## Consignes à suivre
Présentez sous forme de CSV à deux colonnes, nommées consigne et réponse, les entrées allant de la ligne qui contient "Where should I click to: Click 34" jusqu'à celle qui contient "pos(755,35)", incluse. Mettez une ligne par entrée, chaque champ entre guillemets, avec les retours à la ligne remplacés par des espaces.

#### Données de l'exercice ####

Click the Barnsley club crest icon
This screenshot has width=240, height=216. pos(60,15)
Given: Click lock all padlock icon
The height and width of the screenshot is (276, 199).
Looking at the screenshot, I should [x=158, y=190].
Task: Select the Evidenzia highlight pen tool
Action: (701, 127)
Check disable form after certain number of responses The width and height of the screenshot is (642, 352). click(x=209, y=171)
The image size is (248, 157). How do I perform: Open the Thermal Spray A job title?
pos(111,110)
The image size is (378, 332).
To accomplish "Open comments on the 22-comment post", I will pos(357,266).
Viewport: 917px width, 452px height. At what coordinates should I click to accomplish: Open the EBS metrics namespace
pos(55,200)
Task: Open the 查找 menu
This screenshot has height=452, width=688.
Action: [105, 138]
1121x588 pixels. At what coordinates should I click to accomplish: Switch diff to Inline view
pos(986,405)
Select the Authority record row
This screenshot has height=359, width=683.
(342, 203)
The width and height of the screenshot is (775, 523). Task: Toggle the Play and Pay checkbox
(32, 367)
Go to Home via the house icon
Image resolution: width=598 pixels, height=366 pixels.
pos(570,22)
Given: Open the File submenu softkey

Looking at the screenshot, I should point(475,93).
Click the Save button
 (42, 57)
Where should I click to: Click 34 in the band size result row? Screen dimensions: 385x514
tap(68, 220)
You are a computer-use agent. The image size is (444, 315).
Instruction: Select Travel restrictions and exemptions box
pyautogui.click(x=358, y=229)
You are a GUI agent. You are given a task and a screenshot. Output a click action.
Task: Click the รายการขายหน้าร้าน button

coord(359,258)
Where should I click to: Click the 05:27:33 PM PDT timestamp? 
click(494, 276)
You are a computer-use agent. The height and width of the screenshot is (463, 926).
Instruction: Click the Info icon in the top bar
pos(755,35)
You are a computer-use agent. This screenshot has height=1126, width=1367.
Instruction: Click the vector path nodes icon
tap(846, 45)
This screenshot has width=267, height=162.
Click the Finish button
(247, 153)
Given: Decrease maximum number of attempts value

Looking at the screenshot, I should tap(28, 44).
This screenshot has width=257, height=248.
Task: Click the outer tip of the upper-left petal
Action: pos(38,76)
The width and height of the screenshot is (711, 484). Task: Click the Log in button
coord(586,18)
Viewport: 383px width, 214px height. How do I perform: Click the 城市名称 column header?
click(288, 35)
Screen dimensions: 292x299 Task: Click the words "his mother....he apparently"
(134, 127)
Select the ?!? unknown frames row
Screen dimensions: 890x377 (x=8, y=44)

####

## La solution
consigne,réponse
"Where should I click to: Click 34 in the band size result row? Screen dimensions: 385x514","tap(68, 220)"
"You are a computer-use agent. The image size is (444, 315). Instruction: Select Travel restrictions and exemptions box","pyautogui.click(x=358, y=229)"
"You are a GUI agent. You are given a task and a screenshot. Output a click action. Task: Click the รายการขายหน้าร้าน button","coord(359,258)"
"Where should I click to: Click the 05:27:33 PM PDT timestamp?","click(494, 276)"
"You are a computer-use agent. The height and width of the screenshot is (463, 926). Instruction: Click the Info icon in the top bar","pos(755,35)"